2. **Preventability**: Will the proposed fixes prevent recurrence?
3. **Testability**: Can we verify the fixes work?
4. **Generalizability**: Are there similar issues we should address?
5. **Sustainability**: Will fixes remain effective long-term?
## Best Practices
### Do's
**Start RCA immediately** after incident resolution
**Involve multiple people** for diverse perspectives
**Use data** to support each "Why" answer
**Focus on processes**, not people
**Document everything** even if it seems obvious
**Assign owners** to all prevention actions
**Set deadlines** for prevention implementation
**Follow up** to ensure actions completed
### Don'ts
**Don't rush** - Thorough RCA takes time
**Don't blame** - Focus on systemic issues
**Don't accept vague answers** - "System was slow" → "Query took 4.5s"

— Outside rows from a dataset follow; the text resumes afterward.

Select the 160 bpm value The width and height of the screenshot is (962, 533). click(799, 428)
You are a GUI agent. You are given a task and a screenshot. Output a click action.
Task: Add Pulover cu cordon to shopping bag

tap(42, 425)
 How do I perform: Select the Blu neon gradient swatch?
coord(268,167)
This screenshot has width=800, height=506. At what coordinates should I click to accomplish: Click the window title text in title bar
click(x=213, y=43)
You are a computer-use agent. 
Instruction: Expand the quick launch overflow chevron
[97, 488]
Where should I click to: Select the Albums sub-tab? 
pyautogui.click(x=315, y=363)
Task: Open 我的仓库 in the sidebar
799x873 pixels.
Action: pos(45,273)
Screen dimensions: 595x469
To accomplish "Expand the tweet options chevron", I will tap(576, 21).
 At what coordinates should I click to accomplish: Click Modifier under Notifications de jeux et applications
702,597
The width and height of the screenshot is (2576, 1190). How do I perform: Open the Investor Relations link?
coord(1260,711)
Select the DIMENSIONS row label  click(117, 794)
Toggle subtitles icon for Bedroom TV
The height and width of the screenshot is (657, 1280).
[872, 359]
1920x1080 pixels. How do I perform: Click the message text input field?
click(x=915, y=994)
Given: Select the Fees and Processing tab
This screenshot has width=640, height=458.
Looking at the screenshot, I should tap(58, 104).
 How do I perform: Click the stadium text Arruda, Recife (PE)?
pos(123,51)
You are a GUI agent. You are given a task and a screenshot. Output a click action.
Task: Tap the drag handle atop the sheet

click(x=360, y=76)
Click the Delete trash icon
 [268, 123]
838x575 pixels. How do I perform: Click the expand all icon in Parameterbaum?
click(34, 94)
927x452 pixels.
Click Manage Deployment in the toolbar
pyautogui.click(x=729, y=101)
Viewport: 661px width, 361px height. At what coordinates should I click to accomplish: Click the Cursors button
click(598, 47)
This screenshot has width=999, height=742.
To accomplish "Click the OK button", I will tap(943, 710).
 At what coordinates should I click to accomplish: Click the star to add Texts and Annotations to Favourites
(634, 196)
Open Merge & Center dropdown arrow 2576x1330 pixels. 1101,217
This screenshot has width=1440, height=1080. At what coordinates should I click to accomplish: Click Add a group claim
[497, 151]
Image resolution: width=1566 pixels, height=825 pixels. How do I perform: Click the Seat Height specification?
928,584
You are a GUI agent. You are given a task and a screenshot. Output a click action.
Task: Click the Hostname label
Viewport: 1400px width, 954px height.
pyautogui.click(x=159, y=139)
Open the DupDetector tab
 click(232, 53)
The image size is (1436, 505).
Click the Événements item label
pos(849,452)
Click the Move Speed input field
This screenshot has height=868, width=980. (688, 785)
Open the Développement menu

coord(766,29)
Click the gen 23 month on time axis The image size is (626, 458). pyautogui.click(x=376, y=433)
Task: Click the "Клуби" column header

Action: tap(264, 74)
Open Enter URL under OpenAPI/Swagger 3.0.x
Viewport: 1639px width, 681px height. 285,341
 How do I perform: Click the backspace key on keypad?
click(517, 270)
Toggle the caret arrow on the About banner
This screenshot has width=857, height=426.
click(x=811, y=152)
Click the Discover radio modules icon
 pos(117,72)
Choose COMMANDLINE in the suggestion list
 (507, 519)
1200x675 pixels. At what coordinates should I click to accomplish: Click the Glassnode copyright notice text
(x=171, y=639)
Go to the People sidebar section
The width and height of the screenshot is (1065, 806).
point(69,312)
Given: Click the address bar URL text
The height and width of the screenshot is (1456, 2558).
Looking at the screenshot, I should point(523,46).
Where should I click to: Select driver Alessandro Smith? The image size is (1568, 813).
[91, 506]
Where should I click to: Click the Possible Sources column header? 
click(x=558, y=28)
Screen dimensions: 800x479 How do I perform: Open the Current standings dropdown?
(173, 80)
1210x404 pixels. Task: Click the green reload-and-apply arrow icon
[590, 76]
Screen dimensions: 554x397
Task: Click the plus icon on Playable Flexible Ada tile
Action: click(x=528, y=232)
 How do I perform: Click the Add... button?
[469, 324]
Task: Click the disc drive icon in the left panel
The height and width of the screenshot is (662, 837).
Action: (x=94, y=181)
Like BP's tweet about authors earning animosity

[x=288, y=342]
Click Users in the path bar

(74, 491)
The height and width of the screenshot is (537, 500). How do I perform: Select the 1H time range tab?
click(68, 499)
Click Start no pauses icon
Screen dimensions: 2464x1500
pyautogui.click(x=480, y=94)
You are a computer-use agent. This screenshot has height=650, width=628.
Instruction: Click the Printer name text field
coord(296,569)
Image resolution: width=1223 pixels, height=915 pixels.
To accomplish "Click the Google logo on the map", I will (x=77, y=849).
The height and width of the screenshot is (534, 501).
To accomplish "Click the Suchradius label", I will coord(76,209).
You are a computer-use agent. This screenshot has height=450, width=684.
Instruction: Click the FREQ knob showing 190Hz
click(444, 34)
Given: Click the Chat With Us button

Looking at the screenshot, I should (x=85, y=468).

**Don't stop at technical fixes** - Address process and monitoring too
**Don't skip documentation** - Future incidents benefit from past RCAs
**Don't forget to close the loop** - Verify prevention actions worked
## Quick Reference
| Technique | Best For | Output |
|-----------|----------|--------|
| **5 Whys** | Sequential cause-effect chains | Linear cause chain → root cause |
| **Fishbone** | Multiple potential causes | Categorized causes diagram |
| **Timeline** | Cascading failures, timing issues | Chronological event sequence |
| Root Cause Type | Fix Strategy |
|-----------------|--------------|
| **Missing validation** | Add validation at boundary + tests |
| **Missing error handling** | Add try/catch + logging + monitoring |
| **Performance issue** | Optimize + add performance test + alert |
| **Configuration error** | Fix config + add validation + documentation |
| **Process gap** | Update process + add checklist + training |
---
**Usage**: When debugging is complete, perform RCA to understand why the bug existed and how to prevent similar issues. Use 5 Whys for most cases, Fishbone for complex multi-factor incidents, Timeline for cascading failures.